I would like to know how Martin Telesforo was able to pull off his 4.41 because we got an announcement that he was banned but never an announcement of how he did it and how they investigated it. Atleast what I can see on the WCA website. I kind of want the documents on this investigation "non-redacted", it would be interesting to see what actually happened at Perry Open 2013 because I can't find much online.


----------



## 1973486 (Jul 30, 2020)

I don't know what you've found online, but the speedsolving thread is here which includes a link to the now-archived forum thread. That thread also announces the disqualification of the whole competition due to being badly run.


----------



## mayernikmatt (Jul 30, 2020)

1973486 said:


> I don't know what you've found online, but the speedsolving thread is here which includes a link to the now-archived forum thread. That thread also announces the disqualification of the whole competition due to being badly run.

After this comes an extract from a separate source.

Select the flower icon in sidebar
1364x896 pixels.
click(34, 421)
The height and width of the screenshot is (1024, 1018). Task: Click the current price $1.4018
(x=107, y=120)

I did read through some of the posts but delegate Natán Riggenbach made a series, unfortunately in spanish, about what actually went down. He describes it as "complex" in the comment section. Also he made it clear that a lot of things were misleading by community posts around the internet. He says the current theory is that he substituted the cube at the scrambling table. Its obviously a large enough story that Natan made a 30 min 2 part video out of it and I can't help but feel I'm missing something. I take French in school and don't know spanish so I guess I'm out of luck unless this story is some where posted in English.


----------